SUPPLIED INFORMATION>
------

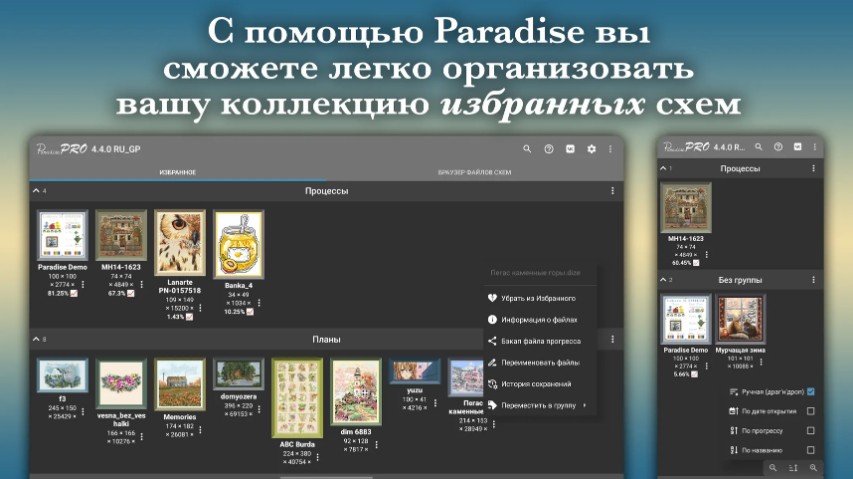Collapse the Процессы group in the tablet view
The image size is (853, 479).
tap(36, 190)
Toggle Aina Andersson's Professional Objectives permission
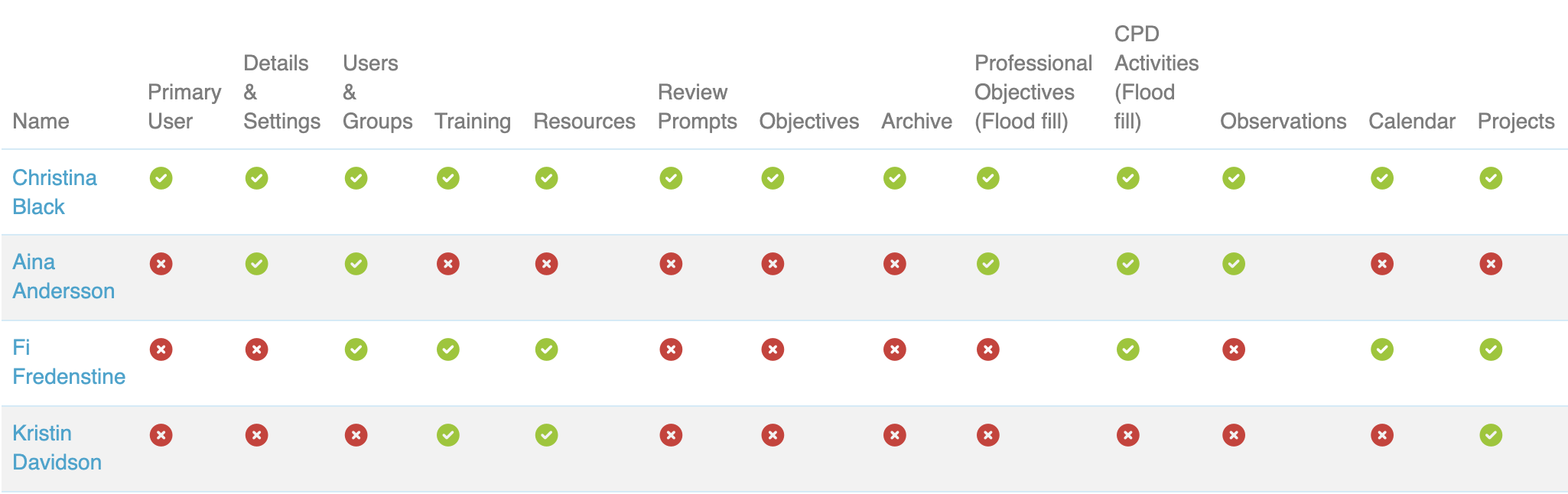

------

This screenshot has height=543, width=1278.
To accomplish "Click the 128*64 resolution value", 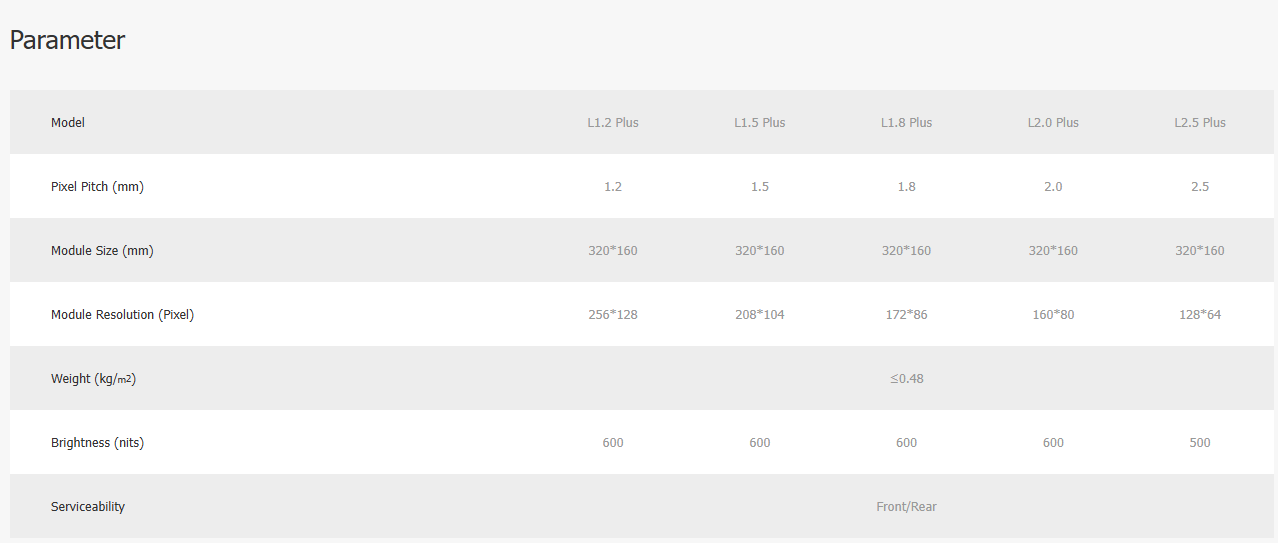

------

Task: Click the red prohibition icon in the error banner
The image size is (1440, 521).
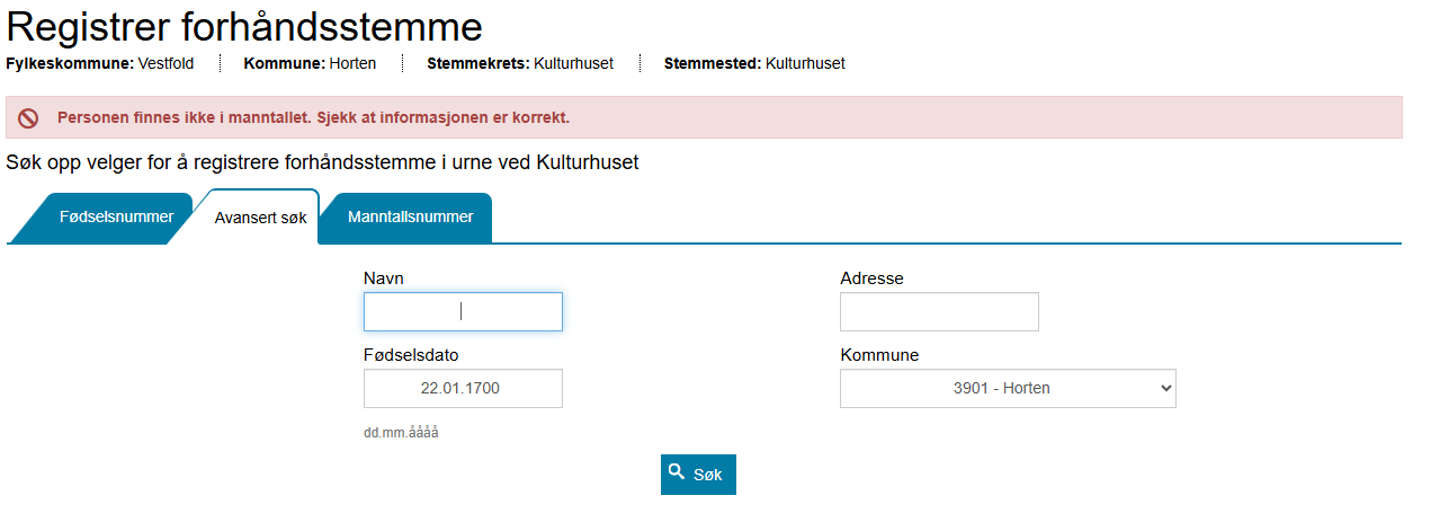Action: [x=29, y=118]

------

TASK DIRECTIONS>
Give again, exactly as written above, every line from the one holding "This screenshot has height=543, width=1278." to the one holding "the 128*64 resolution", with both ends kept and the pictures left out.

ANSWER FOR THIS EXERCISE>
This screenshot has height=543, width=1278.
To accomplish "Click the 128*64 resolution value", 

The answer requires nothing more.